Account name to use for database authentication, if necessary. Default is an empty string (no authentication necessary).

password ['']

Password to use for database authentication, if necessary. Default is an empty string (no authentication necessary).

db ['']

The data source, if not provided in the argument. This allows an alternative calling style:

   tie(%h,Tie::RDBM,{db=>'dbi:mysql:test',create=>1};
table ['pdata']

The name of the table in which the hash key/value pairs will be stored.

key ['pkey']

The name of the column in which the hash key will be found. If not provided, defaults to "pkey".

value ['pvalue']

The name of the column in which the hash value will be found. If not provided, defaults to "pvalue".

frozen ['pfrozen']

The name of the column that stores the boolean information indicating that a complex data structure has been "frozen" using Storable's freeze() function. If not provided, defaults to "pfrozen".

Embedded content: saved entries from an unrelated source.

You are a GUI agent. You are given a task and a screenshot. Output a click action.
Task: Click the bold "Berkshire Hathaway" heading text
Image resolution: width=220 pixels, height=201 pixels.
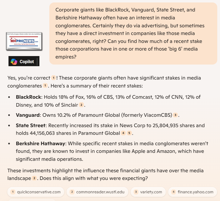click(41, 144)
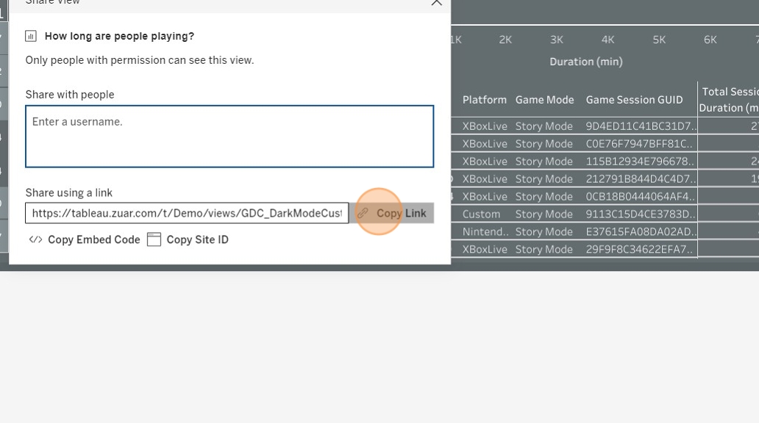Click the Game Session GUID header
The height and width of the screenshot is (423, 759).
pos(634,100)
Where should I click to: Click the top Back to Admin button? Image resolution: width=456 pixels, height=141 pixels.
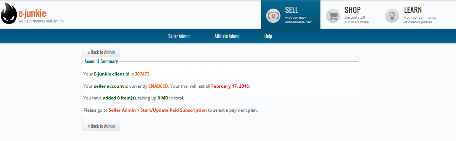tap(101, 52)
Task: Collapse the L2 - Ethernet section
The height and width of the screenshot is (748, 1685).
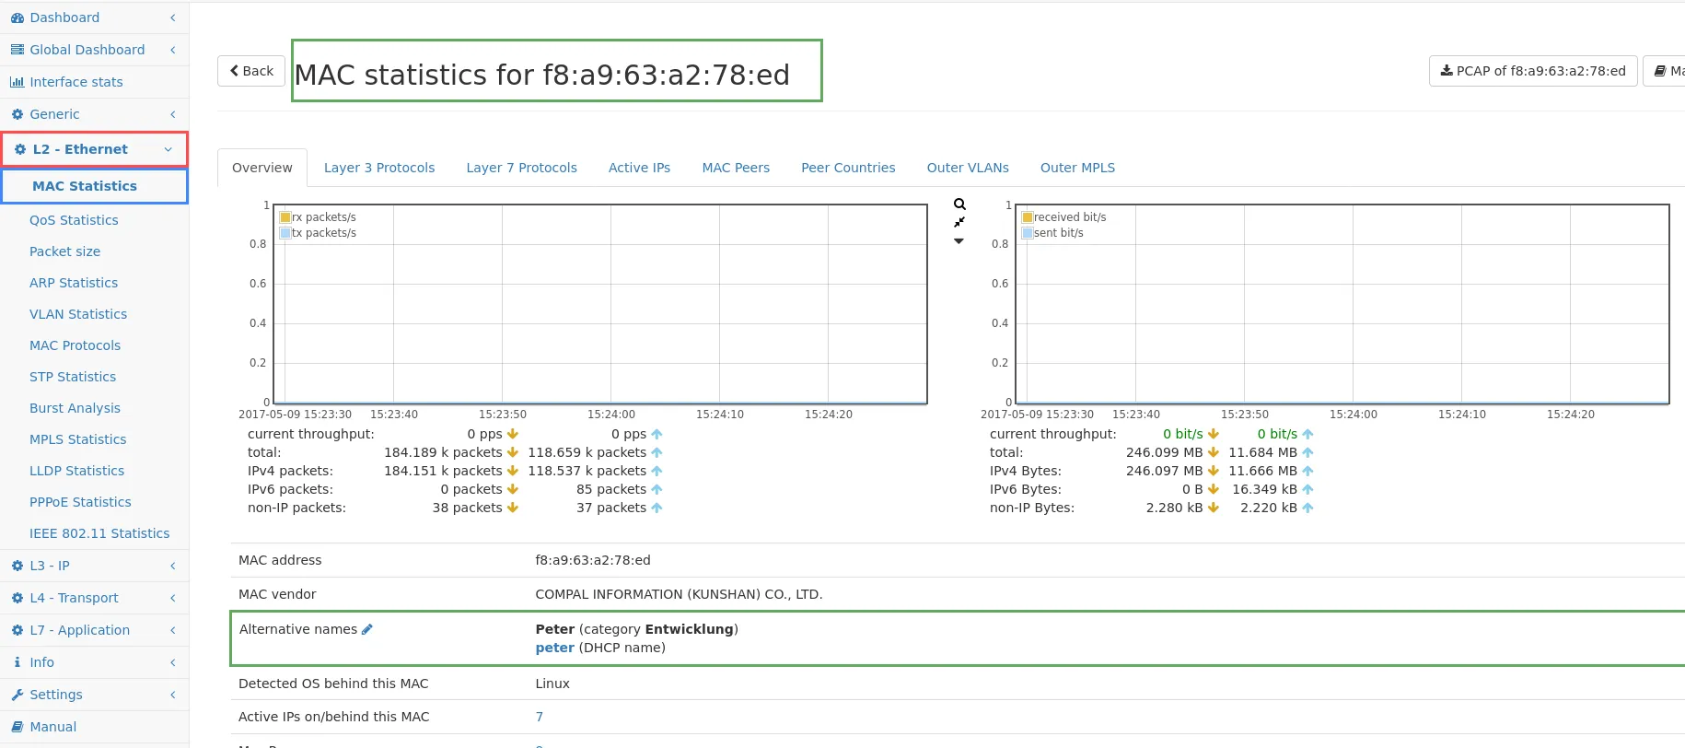Action: [168, 149]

NOTE: if this field is not present in the database table, or if the database is incapable of storing binary structures, Storable features will be disabled.

create [0]

If set to a true value, allows the module to create the database table if it does not already exist. The module emits a CREATE TABLE command and gives the key, value and frozen fields the data types most appropriate for the database driver (from a lookup table maintained in a package global, see DATATYPES below).

The success of table creation depends on whether you have table create access for the database.

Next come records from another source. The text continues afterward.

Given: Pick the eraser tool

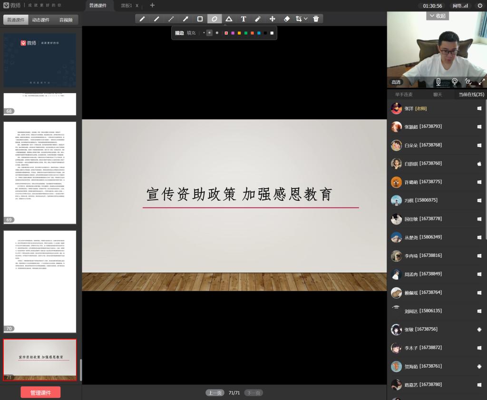Looking at the screenshot, I should coord(286,19).
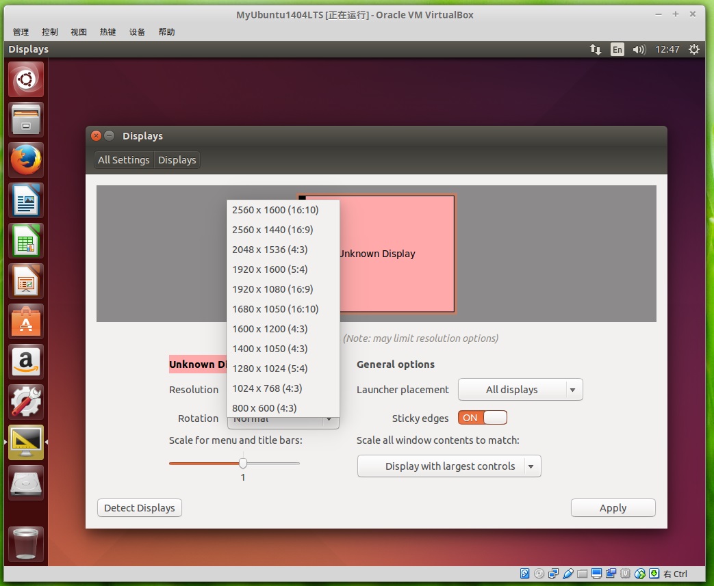The image size is (714, 586).
Task: Launch LibreOffice Writer from the dock
Action: point(26,200)
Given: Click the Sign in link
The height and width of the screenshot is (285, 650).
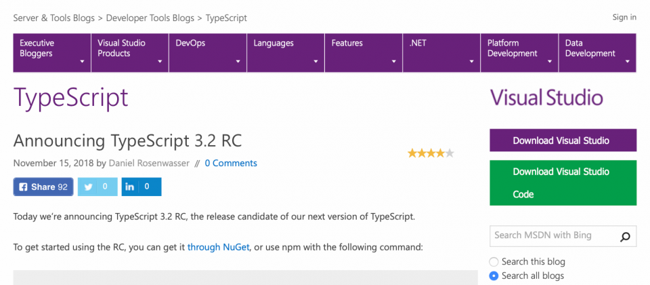Looking at the screenshot, I should (x=624, y=18).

The default is not to create a table. tie() will fail with a fatal error.

drop [0]

If the indicated database table exists, but does not have the required key and value fields, Tie::RDBM can try to add the required fields to the table. Currently it does this by the drastic expedient of DROPPING the table entirely and creating a new empty one. If the drop option is set to true, Tie::RDBM will perform this radical restructuring. Otherwise tie() will fail with a fatal error. "drop" implies "create". This option defaults to false.

A future version of Tie::RDBM may implement a last radical restructuring method; differences in DBI drivers and database capabilities make this task harder than it would seem.

autocommit [1]

If set to a true value, the "autocommit" option causes the database driver to commit after every SQL statement. If set to a false value, this option will not commit to the database until you explicitly call the Tie::RDBM::Cached commit() method. Due to the way the cache works this option does not imply that every time you add a value to the Tied hash that it gets inserted.

The autocommit option defaults to true.

DEBUG [0]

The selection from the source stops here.